How molecular clocks can help chickens get wings

Research to be published on the 27th of April edition of the “Journal of Molecular Biology” by a group of Portuguese scientists provides a piece of the puzzle by showing that formation of the cartilage during chicken wing embryonic development is linked to a gene called hairy2, which seems to act as molecular clock helping cells to know when is time to stop dividing and differentiate.

Their research also suggests that these molecular clocks can be a widespread time measurement mechanism among multicellular organisms. The work has important implications by contributing to a better understanding of embryonic development and consequently also of the diseases resulting from problems in it.

Cyclic or oscillatory genes are genes characterised by going from inactivated (not expressed) to activated (expressed) and back to an inactivated state in continuous cycles. They were discovered almost ten years ago involved in the embryo early segmentation steps although their function in this process is unclear and for a long time they were not found anywhere else. Recent research, however, have report an oscillatory gene in several cells of mouse not connected to segmentation, raising the prospect that their presence could be much more widespread than previously thought.

In order to test this hypothesis Susana Pascoal and Isabel Palmeirim (which was associated with the discovery of the first cyclic genes) at Minho University, Portugal together with colleagues from Gulbenkian Institute of Science and Lisbon University in Portugal and Pierre and Marie Currie University in France decided to study the embryonic development of the chicken wing (one of the most common model of embryonic studies) looking at the expression of the gene hairy2, which is the chicken equivalent of the cyclic gene recently reported in mouse cells.

Limbs in vertebrates develop from small buds on the side of the body and as these buds grow, the undifferentiated cells in them first multiply and then differentiate into the various tissues of the limb, including the cartilage and later the bone that make up the limb skeleton. Pascoal, Palmeirim and colleagues started their study by following, during the different stages of embryonic development, the cells constituting the wing bud to find that hairy2 was expressed in cartilage precursor cells. In fact, it was found that hairy2 oscillated between inactivated and activated states while these cells divided, but, as soon as cells started differentiating hairy2 oscillations stopped and a cartilaginous element of the wing is formed. Furthermore, as cartilage precursor cells divide and the limb bud grows it is even possible to see a wavelike expression of the hairy2 gene through adjacent cells, starting from cells with a low hairy2 expression through to moderate and then onto high hairy2 levels of expression.

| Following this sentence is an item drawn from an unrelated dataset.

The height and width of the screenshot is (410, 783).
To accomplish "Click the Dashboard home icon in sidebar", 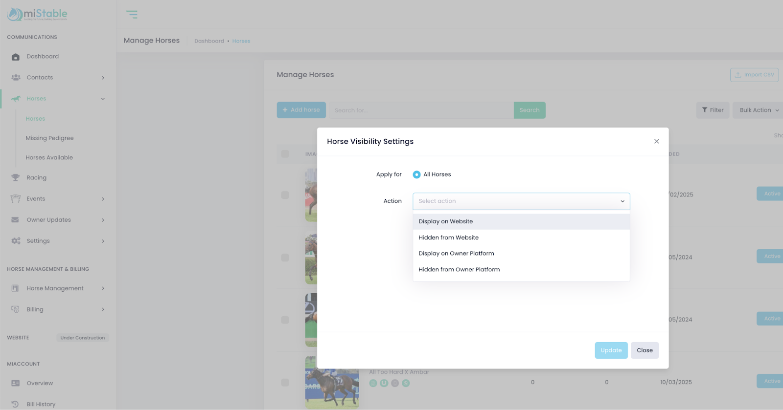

Pascoal, Palmeirim and colleagues measured each hairy2 cycle – corresponding to the time necessary for the gene to go from an inactivated state, into activation and back into inactivation – to find that these lasted exactly 6 hours.

The next step was to see if the hairy2 cycle could be related with the formation of cartilage/bone elements in chicken wing since it has been proposed that cyclic genes can work as molecular clocks helping cells decide when to change behaviour. In order to test this supposition the team of researcher followed the formation of the 2nd phalanx of the wing and found that the average time for this process was 12 hours which corresponded to two hairy2 cycles.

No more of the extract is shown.